Pacific Gas & Electric will pay $43.4 million to government agencies in three Northern California counties to cover bills left behind from wildfires ignited during the past two years by the beleaguered utility’s long-neglected power grid.
The settlements announced Wednesday will cover some of the costs incurred by 10 government agencies during the Kincade Fire that destroyed more than 100 homes in Sonoma County during October 2019 and the Zogg Fire that killed four people in Shasta County last September. Some of the money will also go to Tehama County, where the Zogg Fire also raged.
All three counties are part of a sprawling territory where PG&E provides electricity to about 16 million people. In recent years, though, the utility has been wreaking havoc with crumbling equipment that hasn’t been properly maintained and power lines that frequently come into contact with trees and other vegetation that should have been trimmed but weren’t.

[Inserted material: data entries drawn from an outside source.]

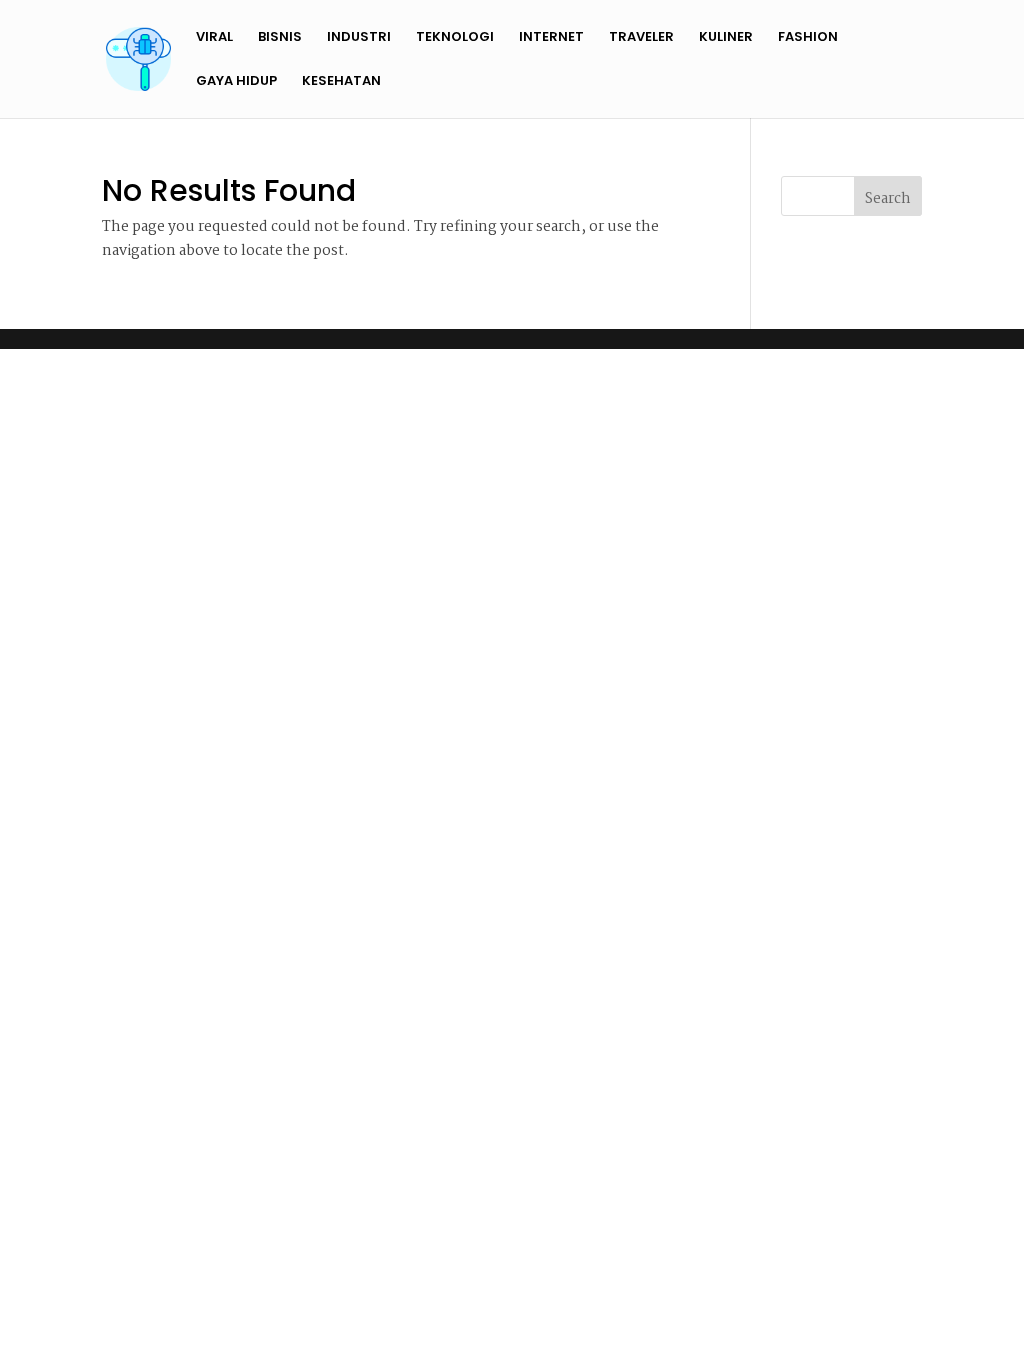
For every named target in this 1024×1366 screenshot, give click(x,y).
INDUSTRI (359, 38)
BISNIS (280, 38)
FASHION (808, 38)
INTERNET (551, 38)
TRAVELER (641, 38)
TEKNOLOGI (455, 38)
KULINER (726, 38)
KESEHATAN (341, 82)
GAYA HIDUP (236, 82)
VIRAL (214, 38)
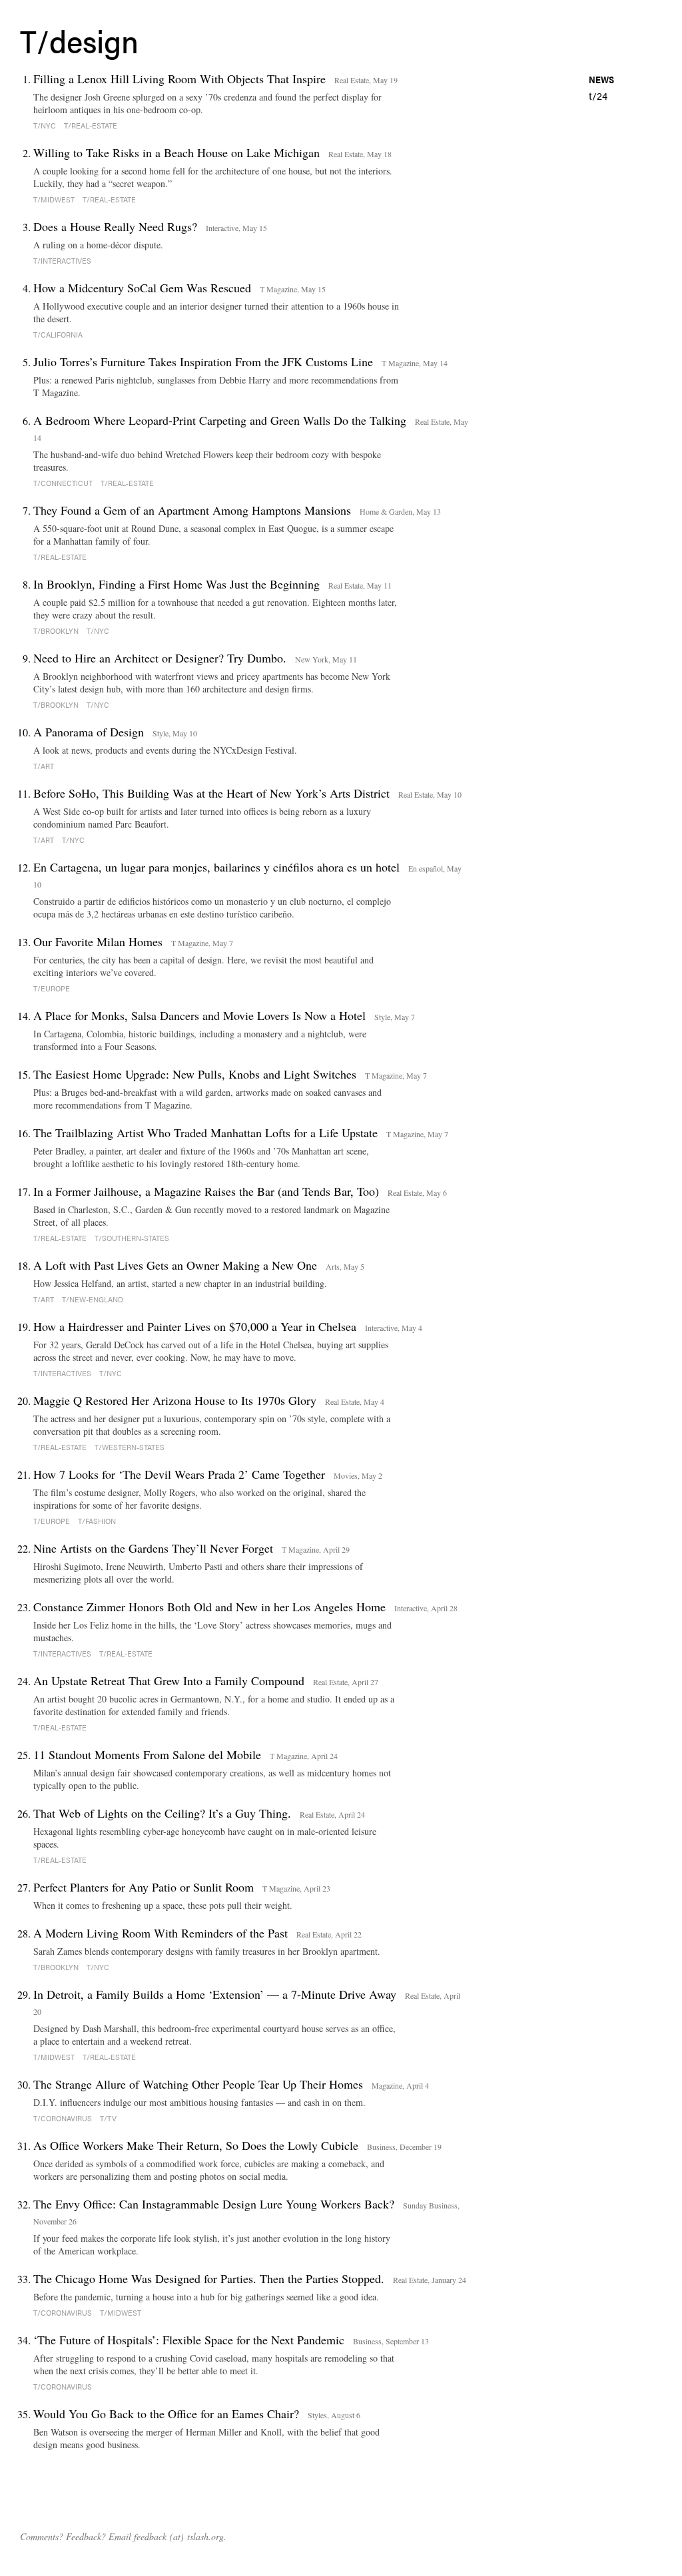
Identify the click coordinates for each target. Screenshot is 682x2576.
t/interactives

The settlements won’t wipe PG&E’s slate entirely clean, though.
The San Francisco company is still facing 33 criminal charges of inadvertently injuring six firefighters and endangering public health in Sonoma County for the Kincade Fire – accusations that PG&E denies. The state also forwarded a March report blaming the Zogg Fire on PG&E to the Shasta County District Attorney’s office to determine if criminal charges may be warranted there, too.
PG&E’s neglect has at times had catastrophic consequences, most notably during 2017 and 2018 when a series of wildfires blamed on its equipment burned down more than 28,000 buildings and killed more than 100 people.
The devastation prompted PG&E to spend 17 months in bankruptcy court, where it negotiated a $13.5 billion settlement with wildfire victims. It also resulted in the company pleading to 84 counts of involuntary manslaughter in Butte County, where the town of Paradise was wiped out by a the Camp Fire in 2018.
After emerging from bankruptcy protection last summer, PG&E hired a new chief executive, Patricia “Patti” Poppe, to oversee its efforts to upgrade its grid during process expected to last for most of this decade and, in this case, clean up some of its past messes.
“When I joined PG&E earlier this year, I said that I wanted to make it right and make it safe for our customers and communities,” Poppe said.
Even so, PG&E continues to be haunted by its conduct before Poppe started her job in January.
California power regulators last month rebuked PG&E for ongoing neglect of its power lines last year. And the utility is scheduled to appear next week before a federal judge weighing whether its role in the Kindcade Fire violated its probation terms for a criminal conviction that came down after its natural gas lines below up a suburban neighborhood south of San Francisco in 2010.